The Seattle Sounders are approaching Wednesday’s Concacaf Champions League Finals first leg looking to end a drought that MLS teams have been trying to end for 22 years.
After a decade of MLS struggles in the CCL, Real Salt Lake finally broke through to the CCL final in 2011, but fell to Monterrey. Then, Toronto FC earned its chance, but lost to Chivas in 2018’s final. Los Angeles FC renewed hope for MLS in 2020, but lost a close one to UANL Tigres. An MLS team has not won the continental competition in Concacaf since the LA Galaxy in 2000. An MLS team hasn’t beaten a Mexican club in the final since D.C. United beat Toluca in 1999.
The Sounders, one of the league’s most successful clubs over the past two decades, will now get their chance. They kick off the CCL final with the first leg in Mexico City against UNAM Pumas. Brian Schmetzer’s side has shown every sign that it is the best team in the competition so far, with impressive results in defeating Club Leon 4-1 on aggregate and downing New York City FC 4-2 on aggregate after an intense second leg.
Sounders coach Brian Schmetzer showed his excitement for the CCL final earlier this week, telling his players the final is a “massive (expletive) deal for this club” in a locker room talk after the team’s CCL semifinal win, 4-2 on aggregate over New York City FC.
Schmetzer emphasized that the CCL is an extremely important competition to the club, and acknowledged that stepping into Estadio Olimpico Universitario in Mexico City is going to be daunting.
“We’ve shown them quite a bit of film, but you never actually know until you’re on the field playing against (Juan Ignacio) Dinenno, or Diogo (de Olivera) or Rogerio or (Alan) Mozo,” Schmetzer said. “You have to kind of feel that for yourself. And then after the first five minutes, just be yourself, just play. Because we have a good team too. We have a lot of confidence.”
A disappointing result for the Sounders last weekend raises some eyebrows heading into this match. The Sounders most recently fell 4-3 to the San Jose Earthquakes, handing the Quakes their first win of the season and giving up a 3-1 lead in the process.
“Really uncharacteristic of us to let this game slip,” Sounders midfielder Cristian Roldan said. “But again, we have to learn from these moments, keep the positive because going into Wednesday, it’s not going to be easy.

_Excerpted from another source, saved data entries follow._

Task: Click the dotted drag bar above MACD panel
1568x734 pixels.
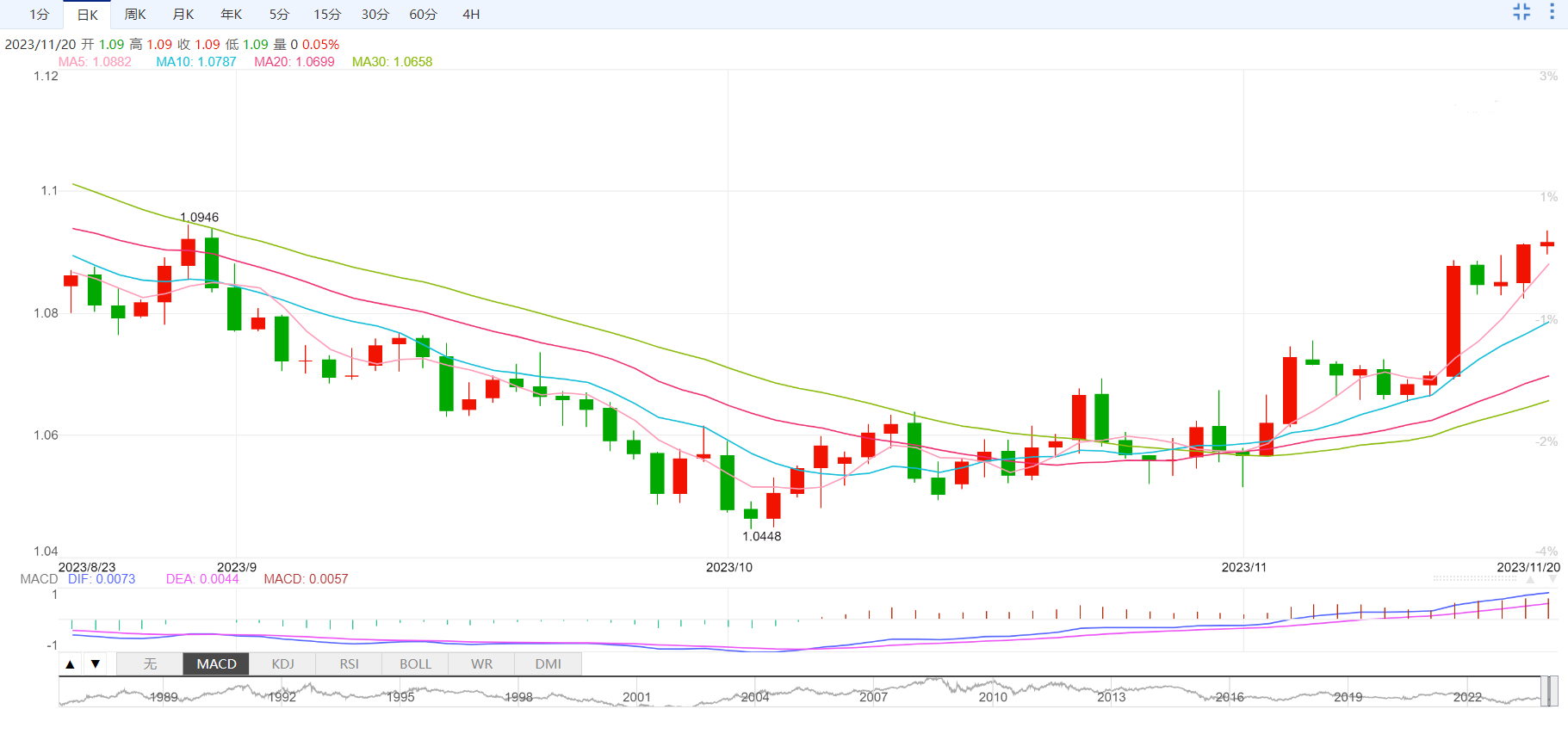Action: 1474,578
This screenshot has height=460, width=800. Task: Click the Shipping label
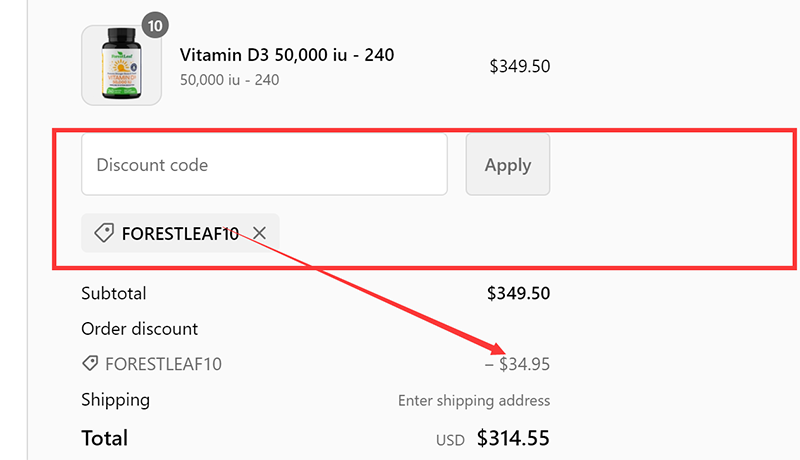point(115,400)
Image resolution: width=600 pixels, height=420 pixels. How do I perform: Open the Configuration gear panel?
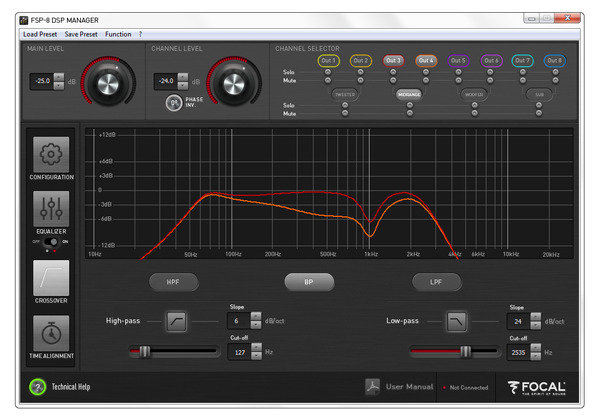(x=51, y=155)
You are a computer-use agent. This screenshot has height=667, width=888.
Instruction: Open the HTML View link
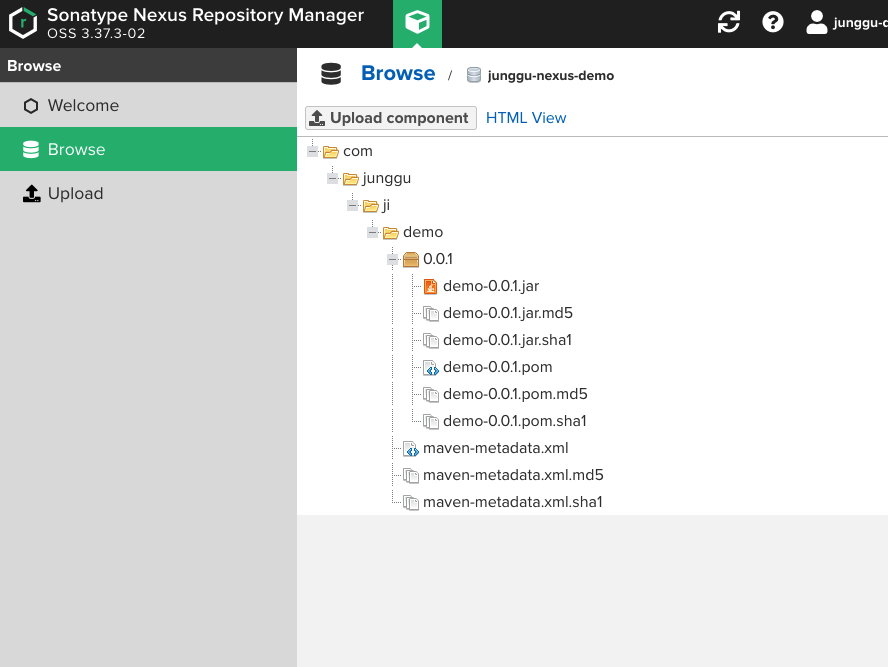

These moments in a final will put you down bad.”
Schmetzer remarked that the international experience on the team should provide some poise heading into Mexico City. Raul Ruidiaz, Albert Rusnak, Jordan Morris, Cristian Roldan and Alex Roldan have plenty of international experience. Ruidiaz also has experience playing in Liga MX, featuring for Morelia from 2016 to 2018.
A 1-1 draw in Club Leon in the second leg of the CCL quarterfinal saw the Sounders move on, and the Sounders previously faced Leon and UANL Tigres in last season’s Leagues Cup. Schmetzer said that experience helps the squad in its approach to an unfamiliar environment, but the first leg of the final is much different.
“With that (result against Leon,) I think the result in our first game gave us an edge,” Schmetzer said. “This is a different feeling for us. It’s 0-0 and we’ll see how the game plays out.”
Pumas used their home-field advantage in the quarterfinal to erase a 3-0 deficit to the New England Revolution. Juan Ignacio Dinenno scored a pair of goals to pull Pumas to within 3-2 on aggregate before American midfielder Sebastian Saucedo scored the goal to send the series to penalty kicks, where Dinenno converted the winning kick to eliminate the Revolution.
UNAM Pumas is significantly weakened heading into this match. Dinenno, who leads the CCL with seven goals, is likely to miss the first leg with a hamstring injury. The injury kept Dinenno out of Pumas’ last league match, a 3-1 loss to Chivas on Saturday. Starting centerback Arturo Ortiz will also miss the first leg due to a suspension.
Dinenno’s absence will be a welcome one for the Sounders, but it will also affect Pumas’ approach in this match. Dinenno is an agile, opportunistic striker who is particularly dangerous in the air.
“I understand there’s some nuance there,” Schmetzer said. “Tactics, with Dinenno on the field, they’re very direct. He’s good in the air. if he doesn’t play, how do they play? Maybe it looks a little different.”
On the Sounders’ end, centerback Yeimar Gomez Andrade returned from a six-week injury absence with an appearance in the loss to San Jose, meaning the Sounders now have a clean bill of health heading into the CCL final.